A principal barreira que Taiwan interpõe a seu “ameaçador” vizinho –que multiplica por milhões sua extensão e população e, além disso, tem incontáveis baterias de mísseis apontando para a ilha–é fazer valer sua singularidade como exemplo de democracia e, ao mesmo tempo, o desenvolvimento pujante (ou, ao contrário, o exemplo de como se pode avançar à democracia a partir do êxito econômico, uma mensagem evidente para Pequim); nada a ver, reitera o Executivo, com a fórmula “um país, dois sistemas” que consagrou a reincorporação de Hong Kong à China. Do segundo mandato do presidente Ma, do partido Kuomintang (nacionalista) e mais próximo a Pequim que seus antecessores, ainda faltam dois anos. As relações transfronteiriças se tornarão cruciais nas eleições de 2016, destaca Chu-chia, “muito mais que as questões internas. Mas, ganhe quem ganhar, não haverá mudanças. Segundo as últimas pesquisas, somente um grupo muito pequeno é a favor da independência total; uma porcentagem semelhante, apoia a unificação, e entre 80% e 85% da população defende que se mantenha o status quo”, explica. “A questão é muito sensível em Taiwan, tanto para o partido no Governo como para a oposição (Partido Democrático Progressista), por isso qualquer um deles manterá o mesmo rumo. Quando muito, poderão alterar algumas medidas, mas não a direção política.”

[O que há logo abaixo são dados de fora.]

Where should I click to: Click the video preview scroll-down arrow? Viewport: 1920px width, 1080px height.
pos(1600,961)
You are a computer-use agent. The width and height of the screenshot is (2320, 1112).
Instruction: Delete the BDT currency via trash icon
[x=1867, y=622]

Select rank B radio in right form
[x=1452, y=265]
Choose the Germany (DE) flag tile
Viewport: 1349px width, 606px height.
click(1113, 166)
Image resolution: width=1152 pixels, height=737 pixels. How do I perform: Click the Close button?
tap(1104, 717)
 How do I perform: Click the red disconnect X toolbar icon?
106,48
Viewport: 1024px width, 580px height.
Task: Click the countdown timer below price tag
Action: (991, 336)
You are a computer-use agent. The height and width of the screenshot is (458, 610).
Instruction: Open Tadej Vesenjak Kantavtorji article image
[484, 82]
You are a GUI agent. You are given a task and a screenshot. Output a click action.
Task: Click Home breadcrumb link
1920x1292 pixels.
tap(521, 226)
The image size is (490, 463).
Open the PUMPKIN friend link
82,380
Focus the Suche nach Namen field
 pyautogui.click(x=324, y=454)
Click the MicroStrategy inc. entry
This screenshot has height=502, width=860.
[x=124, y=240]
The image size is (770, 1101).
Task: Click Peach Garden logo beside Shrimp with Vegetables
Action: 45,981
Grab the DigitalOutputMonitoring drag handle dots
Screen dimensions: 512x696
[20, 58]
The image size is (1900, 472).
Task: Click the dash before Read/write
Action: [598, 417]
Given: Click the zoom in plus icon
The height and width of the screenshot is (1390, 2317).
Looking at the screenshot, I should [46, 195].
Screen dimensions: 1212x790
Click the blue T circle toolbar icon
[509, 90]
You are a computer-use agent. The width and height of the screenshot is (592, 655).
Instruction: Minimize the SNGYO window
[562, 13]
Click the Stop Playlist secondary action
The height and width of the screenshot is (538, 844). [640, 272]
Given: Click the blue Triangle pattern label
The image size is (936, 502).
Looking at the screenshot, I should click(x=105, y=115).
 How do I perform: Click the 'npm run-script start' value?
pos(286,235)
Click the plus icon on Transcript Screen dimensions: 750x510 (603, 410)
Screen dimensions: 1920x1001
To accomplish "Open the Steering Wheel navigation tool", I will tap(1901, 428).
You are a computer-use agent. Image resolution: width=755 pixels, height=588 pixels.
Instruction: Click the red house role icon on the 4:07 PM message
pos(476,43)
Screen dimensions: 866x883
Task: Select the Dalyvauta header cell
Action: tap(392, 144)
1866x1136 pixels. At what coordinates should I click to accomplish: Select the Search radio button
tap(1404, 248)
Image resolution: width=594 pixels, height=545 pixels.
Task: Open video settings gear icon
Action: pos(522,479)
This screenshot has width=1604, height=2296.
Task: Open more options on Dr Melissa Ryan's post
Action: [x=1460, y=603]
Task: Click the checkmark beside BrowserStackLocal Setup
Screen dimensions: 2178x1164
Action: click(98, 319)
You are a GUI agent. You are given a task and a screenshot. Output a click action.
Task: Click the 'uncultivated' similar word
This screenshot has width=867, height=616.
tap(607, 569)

“Nosso poder ‘brando’ influirá no entorno”, diz o vice-ministro

Taiwan permite a empresários chineses investir em alguns setores, como o de restaurantes e determinadas áreas da indústria manufatureira, mas toma muito cuidado no que se refere à abertura de áreas estratégicas, como o setor financeiro ou os meios de comunicação. “Tememos que possam controlar a opinião pública, por isso somos especialmente cuidadosos, como também em relação à espionagem cibernética (de Pequim): diariamente somos alvo de milhares de ataques virtuais, sobretudo nas páginas oficiais”, ressalta Chi-chia.

No entanto, Taipé deixa claro que sua desconfiança se dirige ao regime de Pequim, não a seus “concidadãos” (95% dos taiwaneses são chineses da etnia han, a majoritária no continente). Sem as reservas políticas que dominam as relações bilaterais, a comunicação entre as duas sociedades é estreita, cotidiana, fluida: “Há milhares de casamentos mistos. No ano passado, três milhões de turistas (chineses) nos visitaram e 22.000 estudantes fizeram seus estudos aqui”, explica Chu-chia. “Todos eles podem apreciar nosso sistema de vida, ver os programas de debate político na televisão, comparar... alguns desses estudantes se transformaram em líderes e ativistas ... esse é o nosso poder, um soft power que, estamos convencidos, acabará influindo em médio prazo no entorno.” Como a água que escava a pedra, a pequena ilha de Taiwan persevera diante dos ventos da mudança.